[Stored data entries]
++++

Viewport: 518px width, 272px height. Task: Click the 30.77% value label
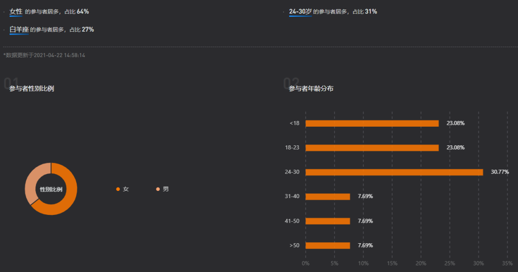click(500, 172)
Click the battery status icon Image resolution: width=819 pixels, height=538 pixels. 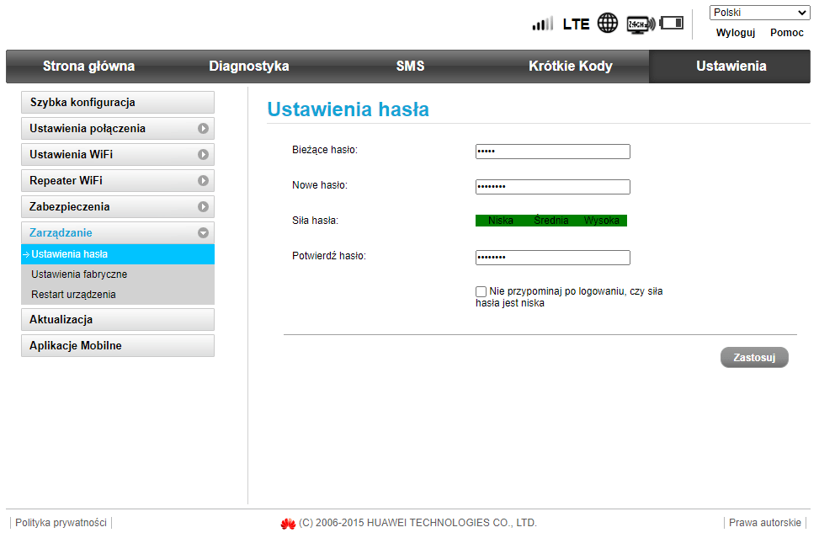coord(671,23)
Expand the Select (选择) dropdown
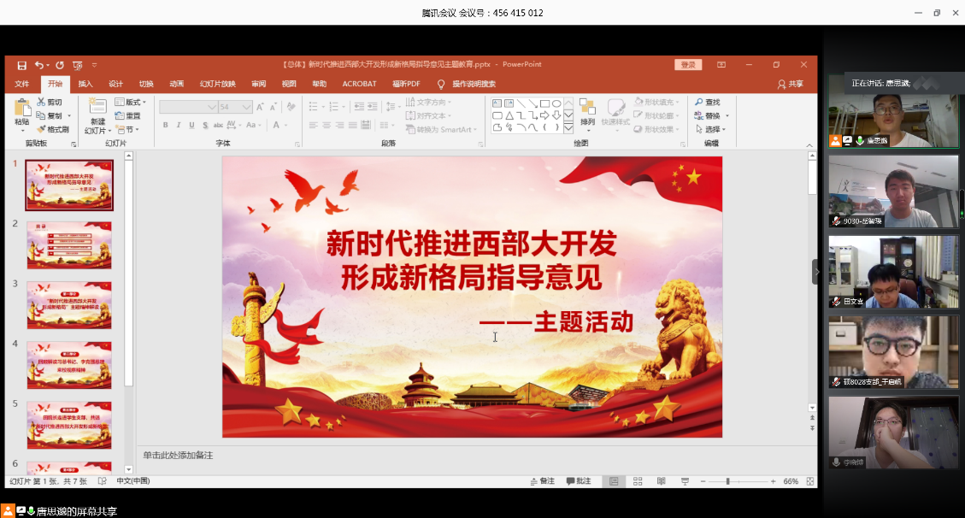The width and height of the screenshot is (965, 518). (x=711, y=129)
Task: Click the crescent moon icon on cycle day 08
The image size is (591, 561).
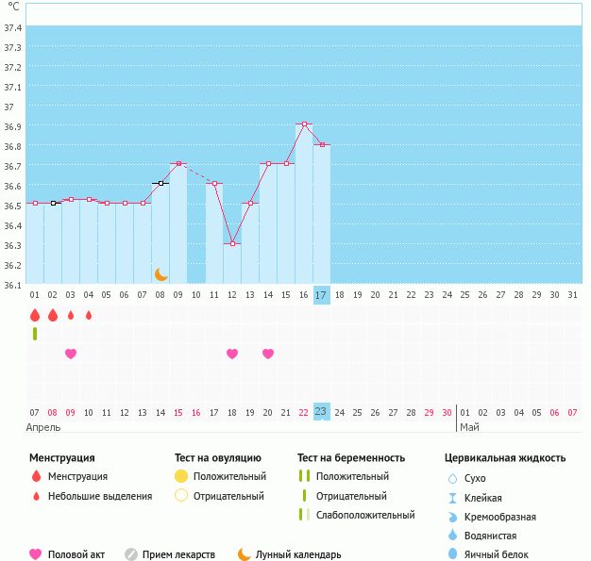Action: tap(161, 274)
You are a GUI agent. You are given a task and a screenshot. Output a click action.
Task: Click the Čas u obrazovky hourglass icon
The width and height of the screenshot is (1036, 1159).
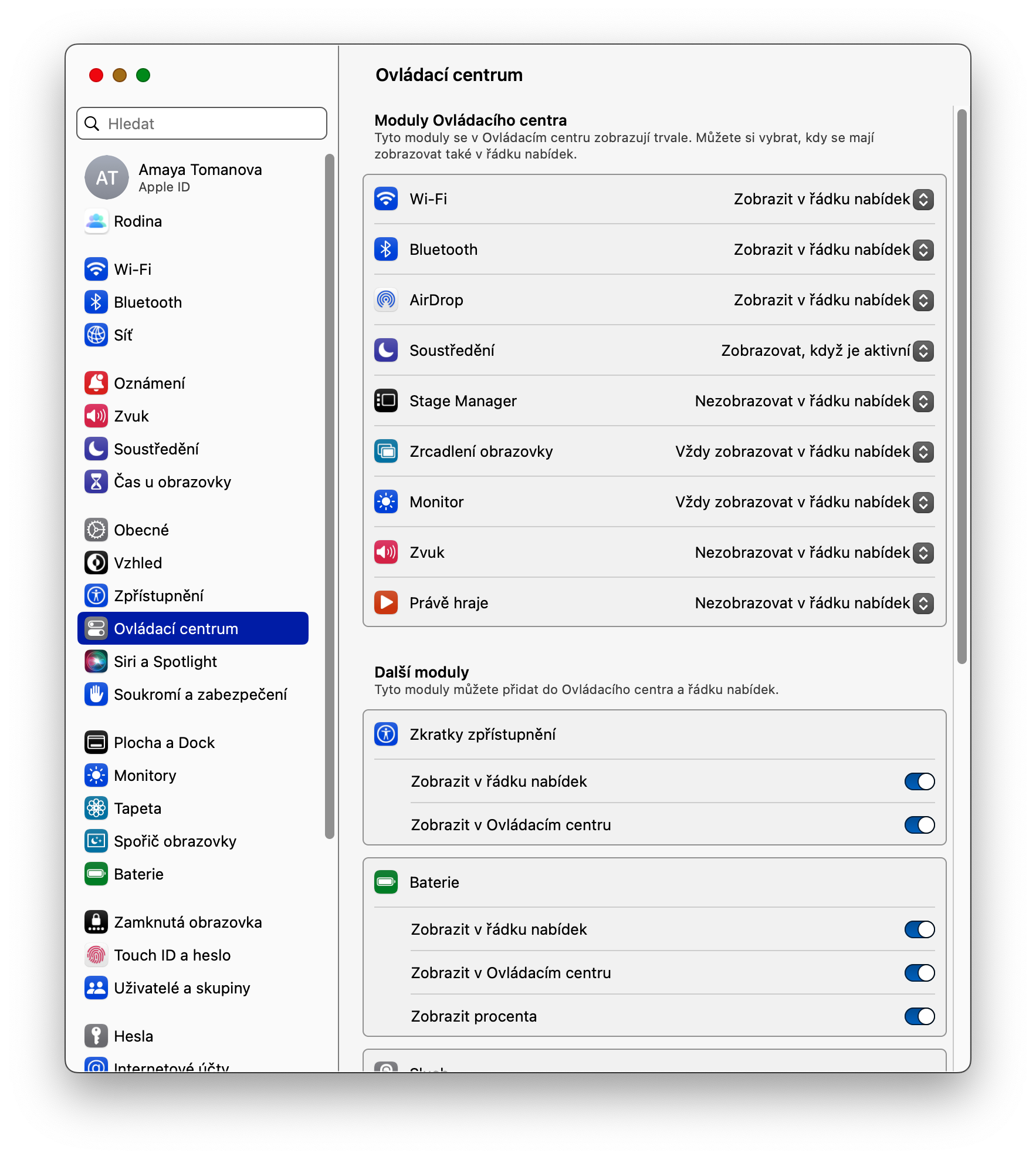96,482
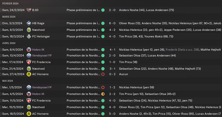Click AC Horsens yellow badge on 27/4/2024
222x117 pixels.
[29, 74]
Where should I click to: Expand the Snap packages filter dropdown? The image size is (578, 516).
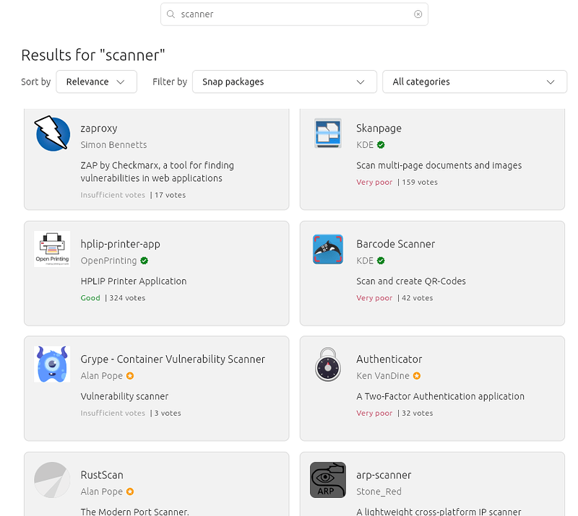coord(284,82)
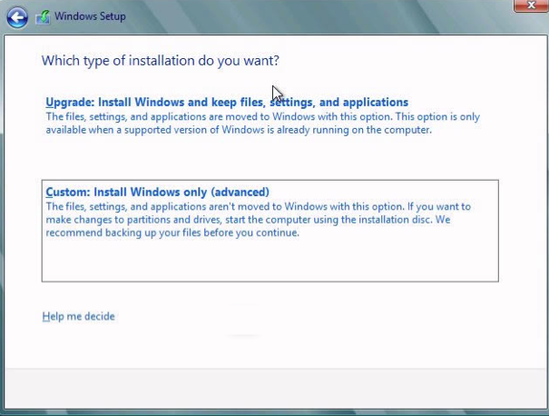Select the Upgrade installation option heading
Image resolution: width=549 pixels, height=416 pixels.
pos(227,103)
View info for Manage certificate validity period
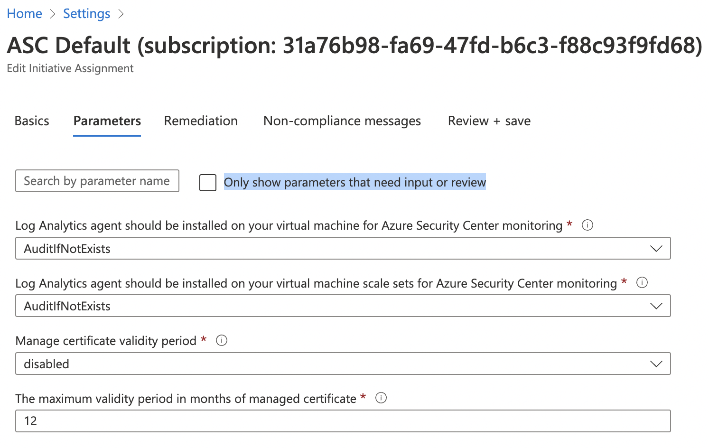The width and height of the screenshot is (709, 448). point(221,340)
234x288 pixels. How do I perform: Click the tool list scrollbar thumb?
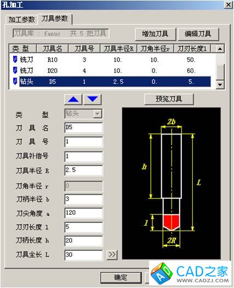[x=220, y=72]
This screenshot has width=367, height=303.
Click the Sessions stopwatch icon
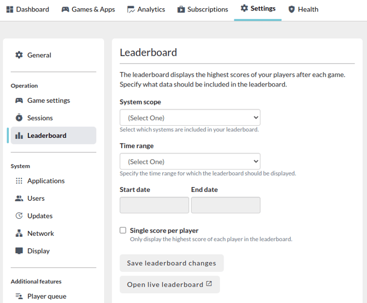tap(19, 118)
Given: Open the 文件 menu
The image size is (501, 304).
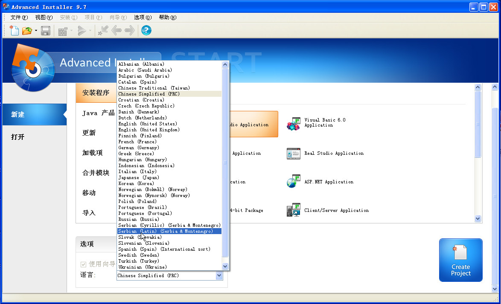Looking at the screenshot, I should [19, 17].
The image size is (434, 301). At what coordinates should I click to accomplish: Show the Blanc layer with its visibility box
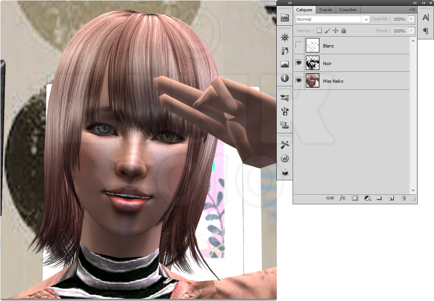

++++

## Task details
Your task is to transcribe exactly the lines from the one containing "The image size is (501, 304)." through the final line of the entries above, pictures excluded.

## Solution for this exercise
The image size is (501, 304).
Looking at the screenshot, I should [19, 17].
The image size is (434, 301). At what coordinates should I click to accomplish: Show the Blanc layer with its visibility box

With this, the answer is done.